Inpasa vai à Justiça de MS para reaver 40 caminhões retidos por empresa em crise

Segundo a empresa, os veículos deveriam ter sido devolvidos após a rescisão contratual, mas seguem sendo utilizados pela parceira, que enfrenta grave crise financeira

Correio do Estado / Eduardo Miranda


Parceira da Inpasa está retendo caminhões-tanque - Divulgação

A Inpasa Agroindustrial S.A., uma das maiores produtoras de etanol de milho do país, acionou a Justiça de Mato Grosso do Sul para reaver 40 caminhões de sua frota — compostos por cavalos mecânicos e carretas-tanque — que continuam em circulação sob posse irregular do Grupo D&D Logística e Transporte, atualmente em recuperação judicial.

Segundo a empresa, os veículos deveriam ter sido devolvidos após a rescisão contratual, mas seguem sendo utilizados pela parceira, que enfrenta grave crise financeira, para realizar fretes com terceiros. Os rastreadores foram desativados, dificultando a localização dos bens.

Frota milionária em disputa

O processo traz a relação detalhada dos veículos, que inclui cavalos mecânicos Iveco 6x4 e dezenas de reboques tanques das marcas Randon e Biasi, todos modelos recentes (2021/2022).

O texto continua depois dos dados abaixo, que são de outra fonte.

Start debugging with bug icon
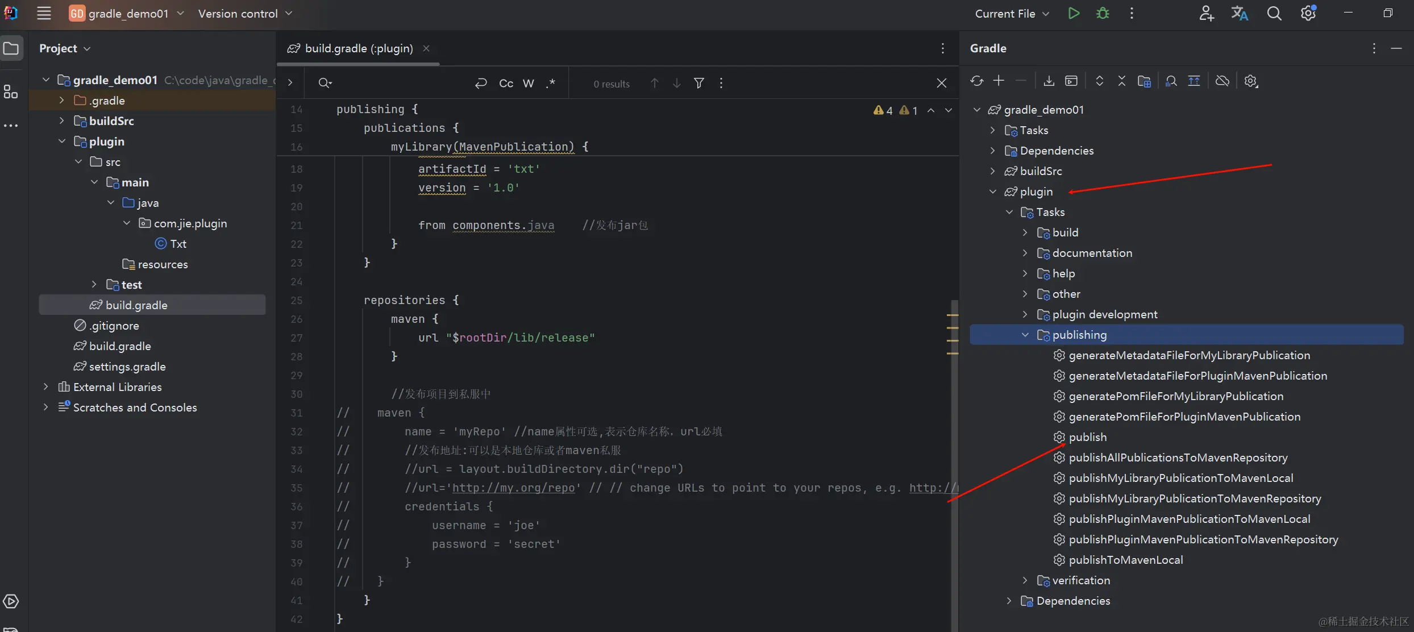The image size is (1414, 632). pyautogui.click(x=1103, y=14)
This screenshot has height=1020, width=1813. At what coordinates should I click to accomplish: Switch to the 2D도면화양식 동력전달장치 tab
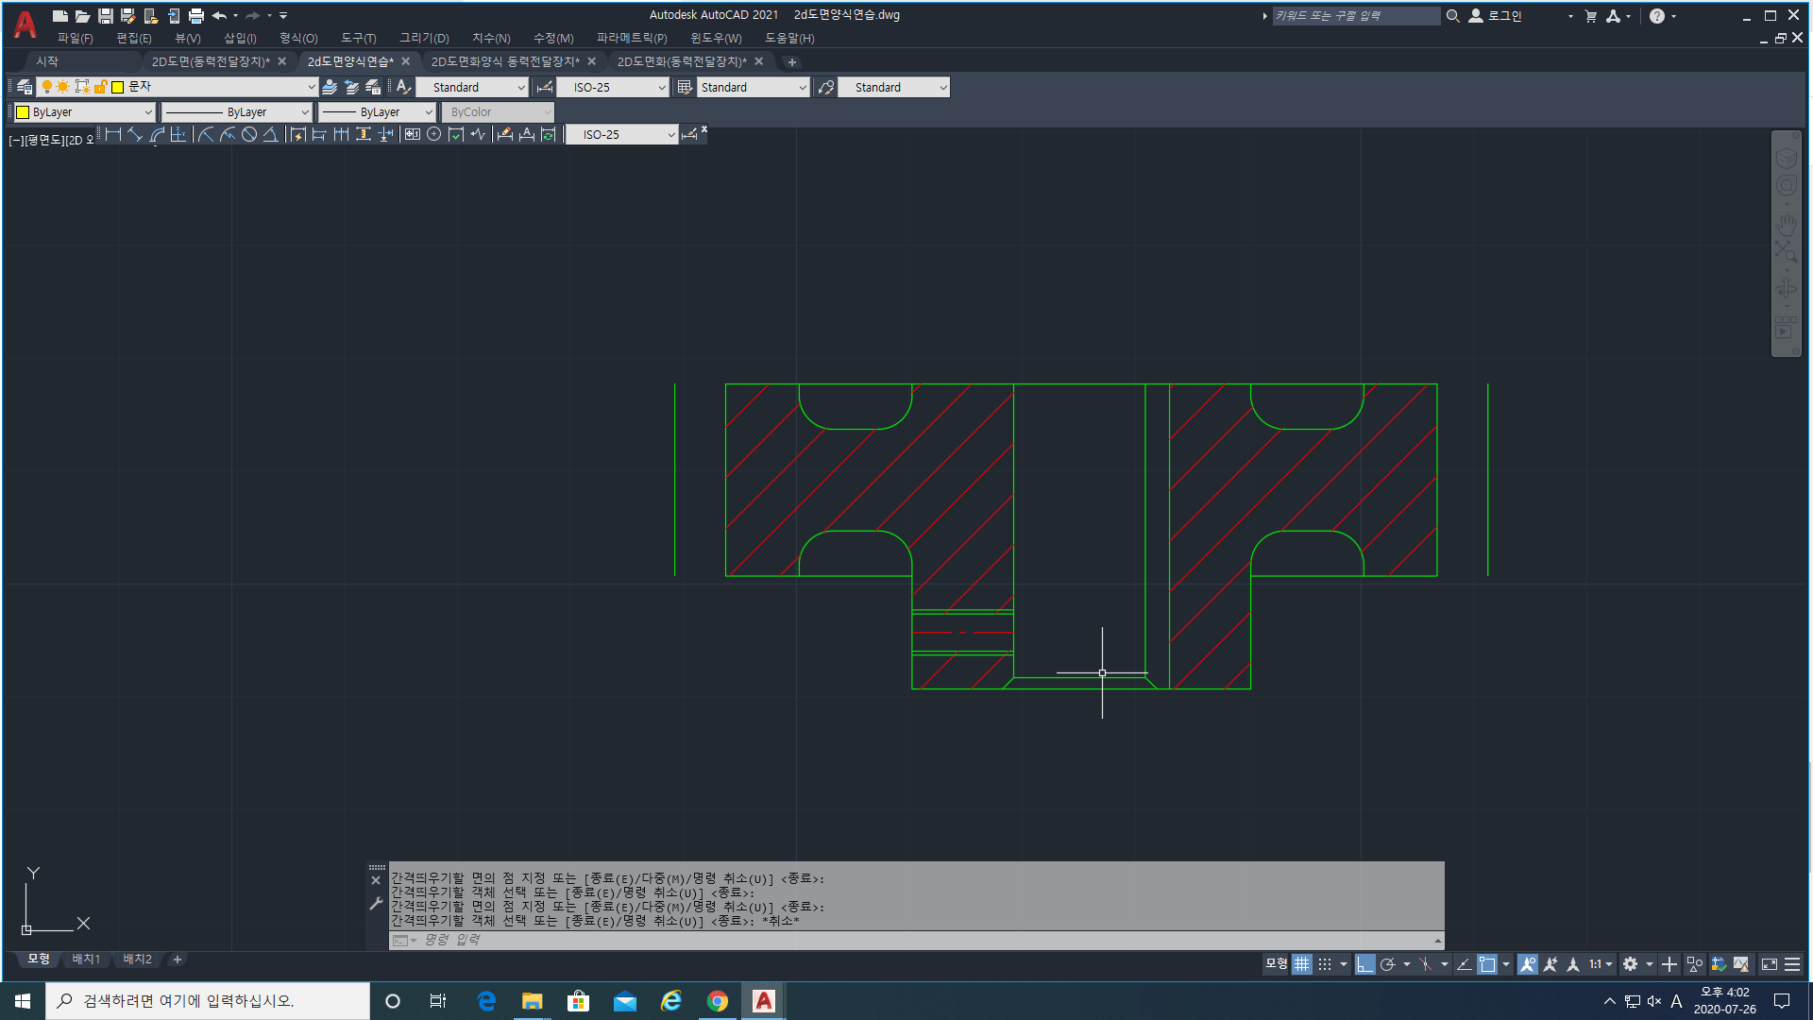click(x=505, y=61)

Juntos, os ativos representam investimentos de alto valor, utilizados no transporte de etanol e combustíveis em Mato Grosso, Mato Grosso do Sul, Paraná e São Paulo.

No total, a frota listada contabiliza:

  • 20 cavalos mecânicos (caminhões trator 6x4)
  • 20 reboques tanques (dianteiros e traseiros, acoplados)
  • 40 veículos ao todo

Descumprimento judicial e multas

A Justiça de Sinop (MT) já havia determinado a devolução imediata da frota, com multa diária que chegou a R$ 50 mil pelo descumprimento. Mesmo assim, o Grupo D&D permaneceu inerte, mantendo a posse dos caminhões e usando-os em operações próprias.

Diante da situação, a Inpasa solicitou o cumprimento da ordem em regime de plantão judicial em Campo Grande, incluindo autorização para uso de força policial e até mesmo diligências em horário noturno, para evitar o desaparecimento dos veículos.

Impasse empresarial

A disputa judicial evidencia o impacto da crise do Grupo D&D, que deixou de honrar contratos e interrompeu o transporte mínimo acordado com a Inpasa há mais de cinco meses. A empresa acusa a parceira de “apropriação indevida” dos caminhões e de enriquecimento ilícito, já que os veículos estariam sendo usados para gerar receita sem qualquer repasse.

Enquanto o impasse persiste, a Inpasa afirma estar sendo lesada em suas operações logísticas e exige a restituição integral da frota, fundamental para o escoamento de etanol de milho produzido em Mato Grosso.